* [Assigned task]: The entries below are to be written out again without alteration.

[Records excerpted from a collection]
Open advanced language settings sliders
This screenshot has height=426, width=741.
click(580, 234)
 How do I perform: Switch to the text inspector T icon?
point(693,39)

* [Task result]:
Open advanced language settings sliders
This screenshot has height=426, width=741.
click(580, 234)
 How do I perform: Switch to the text inspector T icon?
point(693,39)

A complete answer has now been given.